本文抜粋:
┏━━

工業デザイナー・水戸岡鋭治氏の手掛けた列車が多く走るJR九州。なかでも1992年に登場した787系は、同氏が手掛けた初の新造車でした。「ホテル並みの列車」を目指した車両は31年目を迎えています。

栄光の「つばめ」を継ぐために

「つばめ」の列車名は、現在では九州新幹線の各駅停車タイプですが、それ以前はJR九州のメインルート・鹿児島本線を走る在来線特急列車でした。
 
 その特急「つばめ」になることを想定してデザインされ、新幹線がなかった当時のJR九州にとって「会社の顔」として、1992(平成4)年に登場した車両が787系電車です。ちなみに漢字表記の「燕」は、戦前に東海道本線を走った超特急の列車名であり、名前を継承した「つばめ」は、栄光の列車にふさわしい車両が求められたのです。


JR九州の787系電車(安藤昌季撮影)。

 手掛けたのは工業デザイナー・水戸岡鋭治氏。今でこそ全国で氏の列車を見かけますが、787系の開発時は既存車両の改造車だけで、新規デザインは初めて。「これに失敗したら、えらいことになる」と、当時の石井社長(JR九州)が漏らしたほど、社運をかけたプロジェクトでした。

 当時の博多〜西鹿児島(現・鹿児島中央)間は、特急でも4時間弱かかり、高いサービス水準が求められました。「4時間の旅は、お客様が飲食して語らう空間が絶対に必要」という水戸岡氏の強い意向により、当初は食堂車が検討されます。しかし、年間1億円の赤字が出るとされ、ビュッフェとして実現しました。とはいえ、当時食堂車が削減され続ける中で新規に飲食車両を設けたことは、強いインパクトを残したのです。

 さらに787系は「ホテル並みの空間」を目指し、グリーン車の手洗い所の床にエンボス加工をした御影石を採用したり、セミコンパートメントの仕切りにガラスを採用したり、桜の1枚板でビュッフェカウンターを作ったりと、素材にこだわった車両でした。また、当時の列車では非常に珍しい間接照明を多用し、上品な空間を実現しています。荷物棚も落ち着いた空間の実現を重視して、蓋付きです。

 ほかにも、列車で初めてとなる真空式のトイレを設置し、一部のトイレでは便器が見えない仕切り板を設けるなど、上品な空間作りを徹底していました。

┗━━

データ抜粋:

┏━━

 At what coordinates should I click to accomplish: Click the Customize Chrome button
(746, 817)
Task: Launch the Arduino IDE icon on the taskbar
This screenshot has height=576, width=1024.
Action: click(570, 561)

┗━━

以下の課題:
[1] 787系電車の文章の「工業デザイナー・水戸岡鋭治氏の手掛けた列」から「JR九州の787系電車(安藤昌季撮影)。」までの部分を、「JR九州」を「九州旅客鉄道」に置き換えて書き直せ。
[2] 787系電車の文章を2文で要約せよ。
[3] 787系電車の文章によれば、当初は食堂車が検討されたのに、最終的にビュッフェとして実現したのはなぜか。1〜2文で説明せよ。

課題の解答:
[1]
工業デザイナー・水戸岡鋭治氏の手掛けた列車が多く走る九州旅客鉄道。なかでも1992年に登場した787系は、同氏が手掛けた初の新造車でした。「ホテル並みの列車」を目指した車両は31年目を迎えています。

栄光の「つばめ」を継ぐために

「つばめ」の列車名は、現在では九州新幹線の各駅停車タイプですが、それ以前は九州旅客鉄道のメインルート・鹿児島本線を走る在来線特急列車でした。
 
 その特急「つばめ」になることを想定してデザインされ、新幹線がなかった当時の九州旅客鉄道にとって「会社の顔」として、1992(平成4)年に登場した車両が787系電車です。ちなみに漢字表記の「燕」は、戦前に東海道本線を走った超特急の列車名であり、名前を継承した「つばめ」は、栄光の列車にふさわしい車両が求められたのです。


九州旅客鉄道の787系電車(安藤昌季撮影)。

[2] 787系電車は、鹿児島本線の特急「つばめ」となることを想定し、新幹線がなかった当時のJR九州の「会社の顔」として1992年に登場した車両で、水戸岡鋭治氏が初めて新規にデザインした列車だった。「ホテル並みの空間」を目指し、ビュッフェの設置、御影石や桜の1枚板といった素材、間接照明、蓋付きの荷物棚、真空式のトイレなどによって上品な空間作りを徹底した。

[3] 4時間の旅には飲食して語らう空間が絶対に必要だという水戸岡氏の強い意向から食堂車が検討されたが、年間1億円の赤字が出るとされたため、ビュッフェとして実現した。